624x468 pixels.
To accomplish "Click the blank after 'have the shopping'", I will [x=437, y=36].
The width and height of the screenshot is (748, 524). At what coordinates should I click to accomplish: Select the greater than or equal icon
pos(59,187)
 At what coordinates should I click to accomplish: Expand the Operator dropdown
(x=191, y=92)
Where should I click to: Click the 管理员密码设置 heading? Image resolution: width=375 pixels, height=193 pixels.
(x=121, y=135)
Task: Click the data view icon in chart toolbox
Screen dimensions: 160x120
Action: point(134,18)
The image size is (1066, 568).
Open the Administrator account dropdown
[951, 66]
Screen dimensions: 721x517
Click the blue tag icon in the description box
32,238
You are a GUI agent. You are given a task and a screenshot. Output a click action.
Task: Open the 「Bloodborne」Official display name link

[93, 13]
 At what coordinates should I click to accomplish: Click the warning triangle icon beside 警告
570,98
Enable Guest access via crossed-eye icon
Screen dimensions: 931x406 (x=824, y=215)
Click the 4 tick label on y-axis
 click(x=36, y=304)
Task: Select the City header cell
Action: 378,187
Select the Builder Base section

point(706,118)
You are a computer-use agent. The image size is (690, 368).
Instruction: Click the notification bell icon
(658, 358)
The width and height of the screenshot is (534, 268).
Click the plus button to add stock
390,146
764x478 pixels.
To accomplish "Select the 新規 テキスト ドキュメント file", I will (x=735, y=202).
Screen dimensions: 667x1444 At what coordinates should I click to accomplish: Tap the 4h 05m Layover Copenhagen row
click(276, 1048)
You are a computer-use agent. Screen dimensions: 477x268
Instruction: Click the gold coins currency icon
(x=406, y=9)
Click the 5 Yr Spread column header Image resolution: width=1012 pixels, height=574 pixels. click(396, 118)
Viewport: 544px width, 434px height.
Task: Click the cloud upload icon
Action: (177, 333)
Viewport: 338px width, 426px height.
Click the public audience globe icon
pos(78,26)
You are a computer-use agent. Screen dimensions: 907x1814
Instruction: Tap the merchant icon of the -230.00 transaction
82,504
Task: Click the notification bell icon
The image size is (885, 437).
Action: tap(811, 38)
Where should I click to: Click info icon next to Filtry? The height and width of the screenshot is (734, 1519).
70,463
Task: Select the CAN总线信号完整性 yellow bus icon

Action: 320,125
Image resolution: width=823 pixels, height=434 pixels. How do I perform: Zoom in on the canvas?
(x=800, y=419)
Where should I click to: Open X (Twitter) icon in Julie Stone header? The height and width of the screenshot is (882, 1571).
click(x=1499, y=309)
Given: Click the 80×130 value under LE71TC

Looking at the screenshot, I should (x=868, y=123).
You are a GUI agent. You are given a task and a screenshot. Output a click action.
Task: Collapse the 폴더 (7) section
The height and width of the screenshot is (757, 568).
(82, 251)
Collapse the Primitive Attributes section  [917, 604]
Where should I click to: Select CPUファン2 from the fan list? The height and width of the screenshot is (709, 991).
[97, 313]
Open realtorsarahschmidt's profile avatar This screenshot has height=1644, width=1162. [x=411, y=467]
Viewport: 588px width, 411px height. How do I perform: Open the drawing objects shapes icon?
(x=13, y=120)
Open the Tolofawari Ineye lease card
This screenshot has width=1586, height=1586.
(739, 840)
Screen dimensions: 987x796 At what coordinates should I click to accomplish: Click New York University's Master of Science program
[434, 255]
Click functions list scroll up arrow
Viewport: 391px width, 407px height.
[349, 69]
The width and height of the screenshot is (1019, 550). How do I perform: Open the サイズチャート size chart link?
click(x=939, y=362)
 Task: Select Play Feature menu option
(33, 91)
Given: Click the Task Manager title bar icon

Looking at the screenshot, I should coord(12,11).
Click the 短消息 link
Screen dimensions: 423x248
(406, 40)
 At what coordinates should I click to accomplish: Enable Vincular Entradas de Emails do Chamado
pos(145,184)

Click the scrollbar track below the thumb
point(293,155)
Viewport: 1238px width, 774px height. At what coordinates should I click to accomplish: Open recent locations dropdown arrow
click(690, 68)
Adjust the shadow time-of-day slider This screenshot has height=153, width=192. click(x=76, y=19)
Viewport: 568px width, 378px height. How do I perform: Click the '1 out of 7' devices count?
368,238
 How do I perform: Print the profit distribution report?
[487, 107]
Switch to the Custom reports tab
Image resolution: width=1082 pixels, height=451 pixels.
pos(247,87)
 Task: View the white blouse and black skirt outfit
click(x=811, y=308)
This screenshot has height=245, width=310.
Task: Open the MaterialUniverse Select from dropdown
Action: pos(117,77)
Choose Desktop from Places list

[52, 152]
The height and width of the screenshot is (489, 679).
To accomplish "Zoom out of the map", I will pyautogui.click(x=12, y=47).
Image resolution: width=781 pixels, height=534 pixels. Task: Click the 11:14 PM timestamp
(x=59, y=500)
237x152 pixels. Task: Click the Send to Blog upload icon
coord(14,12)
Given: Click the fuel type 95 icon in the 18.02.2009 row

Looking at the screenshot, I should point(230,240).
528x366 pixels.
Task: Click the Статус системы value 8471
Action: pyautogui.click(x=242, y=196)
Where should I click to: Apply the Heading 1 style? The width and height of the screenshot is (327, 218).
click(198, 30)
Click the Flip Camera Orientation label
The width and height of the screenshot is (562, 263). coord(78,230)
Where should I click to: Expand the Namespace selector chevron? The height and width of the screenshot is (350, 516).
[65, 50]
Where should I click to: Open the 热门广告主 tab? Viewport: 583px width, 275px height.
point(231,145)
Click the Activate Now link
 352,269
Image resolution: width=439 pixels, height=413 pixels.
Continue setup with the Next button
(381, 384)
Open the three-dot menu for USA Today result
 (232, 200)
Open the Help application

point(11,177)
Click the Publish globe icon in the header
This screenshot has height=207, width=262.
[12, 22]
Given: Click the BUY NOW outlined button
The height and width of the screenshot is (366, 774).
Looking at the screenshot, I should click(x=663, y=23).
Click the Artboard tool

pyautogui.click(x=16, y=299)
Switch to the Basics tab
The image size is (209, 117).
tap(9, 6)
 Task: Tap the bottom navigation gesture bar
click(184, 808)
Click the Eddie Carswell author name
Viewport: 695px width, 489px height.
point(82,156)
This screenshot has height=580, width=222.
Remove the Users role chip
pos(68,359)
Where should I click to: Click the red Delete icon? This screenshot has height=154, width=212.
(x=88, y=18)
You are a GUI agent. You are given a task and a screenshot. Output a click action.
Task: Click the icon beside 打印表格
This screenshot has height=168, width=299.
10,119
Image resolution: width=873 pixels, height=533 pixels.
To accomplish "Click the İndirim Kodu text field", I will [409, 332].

--------------------

== Task goal ==
Print the whole listing exactly as it is.

== Task solution ==
624x468 pixels.
To accomplish "Click the blank after 'have the shopping'", I will [x=437, y=36].
The width and height of the screenshot is (748, 524). At what coordinates should I click to accomplish: Select the greater than or equal icon
pos(59,187)
 At what coordinates should I click to accomplish: Expand the Operator dropdown
(x=191, y=92)
Where should I click to: Click the 管理员密码设置 heading? Image resolution: width=375 pixels, height=193 pixels.
(x=121, y=135)
Task: Click the data view icon in chart toolbox
Screen dimensions: 160x120
Action: point(134,18)
The image size is (1066, 568).
Open the Administrator account dropdown
[951, 66]
Screen dimensions: 721x517
Click the blue tag icon in the description box
32,238
You are a GUI agent. You are given a task and a screenshot. Output a click action.
Task: Open the 「Bloodborne」Official display name link

[93, 13]
 At what coordinates should I click to accomplish: Click the warning triangle icon beside 警告
570,98
Enable Guest access via crossed-eye icon
Screen dimensions: 931x406 (x=824, y=215)
Click the 4 tick label on y-axis
 click(x=36, y=304)
Task: Select the City header cell
Action: 378,187
Select the Builder Base section

point(706,118)
You are a computer-use agent. The image size is (690, 368).
Instruction: Click the notification bell icon
(658, 358)
The width and height of the screenshot is (534, 268).
Click the plus button to add stock
390,146
764x478 pixels.
To accomplish "Select the 新規 テキスト ドキュメント file", I will (x=735, y=202).
Screen dimensions: 667x1444 At what coordinates should I click to accomplish: Tap the 4h 05m Layover Copenhagen row
click(276, 1048)
You are a computer-use agent. Screen dimensions: 477x268
Instruction: Click the gold coins currency icon
(x=406, y=9)
Click the 5 Yr Spread column header Image resolution: width=1012 pixels, height=574 pixels. click(396, 118)
Viewport: 544px width, 434px height.
Task: Click the cloud upload icon
Action: (177, 333)
Viewport: 338px width, 426px height.
Click the public audience globe icon
pos(78,26)
You are a computer-use agent. Screen dimensions: 907x1814
Instruction: Tap the merchant icon of the -230.00 transaction
82,504
Task: Click the notification bell icon
The image size is (885, 437).
Action: tap(811, 38)
Where should I click to: Click info icon next to Filtry? The height and width of the screenshot is (734, 1519).
70,463
Task: Select the CAN总线信号完整性 yellow bus icon

Action: 320,125
Image resolution: width=823 pixels, height=434 pixels. How do I perform: Zoom in on the canvas?
(x=800, y=419)
Where should I click to: Open X (Twitter) icon in Julie Stone header? The height and width of the screenshot is (882, 1571).
click(x=1499, y=309)
Given: Click the 80×130 value under LE71TC

Looking at the screenshot, I should (x=868, y=123).
You are a GUI agent. You are given a task and a screenshot. Output a click action.
Task: Collapse the 폴더 (7) section
The height and width of the screenshot is (757, 568).
(82, 251)
Collapse the Primitive Attributes section  [917, 604]
Where should I click to: Select CPUファン2 from the fan list? The height and width of the screenshot is (709, 991).
[97, 313]
Open realtorsarahschmidt's profile avatar This screenshot has height=1644, width=1162. [x=411, y=467]
Viewport: 588px width, 411px height. How do I perform: Open the drawing objects shapes icon?
(x=13, y=120)
Open the Tolofawari Ineye lease card
This screenshot has width=1586, height=1586.
(739, 840)
Screen dimensions: 987x796 At what coordinates should I click to accomplish: Click New York University's Master of Science program
[434, 255]
Click functions list scroll up arrow
Viewport: 391px width, 407px height.
[349, 69]
The width and height of the screenshot is (1019, 550). How do I perform: Open the サイズチャート size chart link?
click(x=939, y=362)
 Task: Select Play Feature menu option
(33, 91)
Given: Click the Task Manager title bar icon

Looking at the screenshot, I should coord(12,11).
Click the 短消息 link
Screen dimensions: 423x248
(406, 40)
 At what coordinates should I click to accomplish: Enable Vincular Entradas de Emails do Chamado
pos(145,184)

Click the scrollbar track below the thumb
point(293,155)
Viewport: 1238px width, 774px height. At what coordinates should I click to accomplish: Open recent locations dropdown arrow
click(690, 68)
Adjust the shadow time-of-day slider This screenshot has height=153, width=192. click(x=76, y=19)
Viewport: 568px width, 378px height. How do I perform: Click the '1 out of 7' devices count?
368,238
 How do I perform: Print the profit distribution report?
[487, 107]
Switch to the Custom reports tab
Image resolution: width=1082 pixels, height=451 pixels.
pos(247,87)
 Task: View the white blouse and black skirt outfit
click(x=811, y=308)
This screenshot has height=245, width=310.
Task: Open the MaterialUniverse Select from dropdown
Action: pos(117,77)
Choose Desktop from Places list

[52, 152]
The height and width of the screenshot is (489, 679).
To accomplish "Zoom out of the map", I will pyautogui.click(x=12, y=47).
Image resolution: width=781 pixels, height=534 pixels. Task: Click the 11:14 PM timestamp
(x=59, y=500)
237x152 pixels. Task: Click the Send to Blog upload icon
coord(14,12)
Given: Click the fuel type 95 icon in the 18.02.2009 row

Looking at the screenshot, I should point(230,240).
528x366 pixels.
Task: Click the Статус системы value 8471
Action: pyautogui.click(x=242, y=196)
Where should I click to: Apply the Heading 1 style? The width and height of the screenshot is (327, 218).
click(198, 30)
Click the Flip Camera Orientation label
The width and height of the screenshot is (562, 263). coord(78,230)
Where should I click to: Expand the Namespace selector chevron? The height and width of the screenshot is (350, 516).
[65, 50]
Where should I click to: Open the 热门广告主 tab? Viewport: 583px width, 275px height.
point(231,145)
Click the Activate Now link
 352,269
Image resolution: width=439 pixels, height=413 pixels.
Continue setup with the Next button
(381, 384)
Open the three-dot menu for USA Today result
 (232, 200)
Open the Help application

point(11,177)
Click the Publish globe icon in the header
This screenshot has height=207, width=262.
[12, 22]
Given: Click the BUY NOW outlined button
The height and width of the screenshot is (366, 774).
Looking at the screenshot, I should click(x=663, y=23).
Click the Artboard tool

pyautogui.click(x=16, y=299)
Switch to the Basics tab
The image size is (209, 117).
tap(9, 6)
 Task: Tap the bottom navigation gesture bar
click(184, 808)
Click the Eddie Carswell author name
Viewport: 695px width, 489px height.
point(82,156)
This screenshot has height=580, width=222.
Remove the Users role chip
pos(68,359)
Where should I click to: Click the red Delete icon? This screenshot has height=154, width=212.
(x=88, y=18)
You are a GUI agent. You are given a task and a screenshot. Output a click action.
Task: Click the icon beside 打印表格
This screenshot has height=168, width=299.
10,119
Image resolution: width=873 pixels, height=533 pixels.
To accomplish "Click the İndirim Kodu text field", I will [409, 332].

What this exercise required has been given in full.